# ACTIVITY
Output only the lines below from the one containing "Task: Assign a person to Lunch meeting" to the one containing "the skBase sketch", exactly as written, both ends kept.

Extracted data entries
________________________
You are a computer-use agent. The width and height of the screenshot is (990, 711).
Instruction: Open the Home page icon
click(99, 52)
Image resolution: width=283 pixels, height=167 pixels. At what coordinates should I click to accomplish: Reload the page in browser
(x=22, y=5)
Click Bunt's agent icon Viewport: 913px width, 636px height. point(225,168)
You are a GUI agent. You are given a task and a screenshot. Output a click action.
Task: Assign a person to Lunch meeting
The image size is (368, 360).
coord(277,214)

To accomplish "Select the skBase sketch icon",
________________________
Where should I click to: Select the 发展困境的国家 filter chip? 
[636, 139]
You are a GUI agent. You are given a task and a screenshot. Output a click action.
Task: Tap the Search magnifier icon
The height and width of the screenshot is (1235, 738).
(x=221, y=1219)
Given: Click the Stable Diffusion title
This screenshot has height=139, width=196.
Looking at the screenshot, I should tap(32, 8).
________________________
# THE COMPLETED TASK
Task: Assign a person to Lunch meeting
The image size is (368, 360).
coord(277,214)

To accomplish "Select the skBase sketch icon",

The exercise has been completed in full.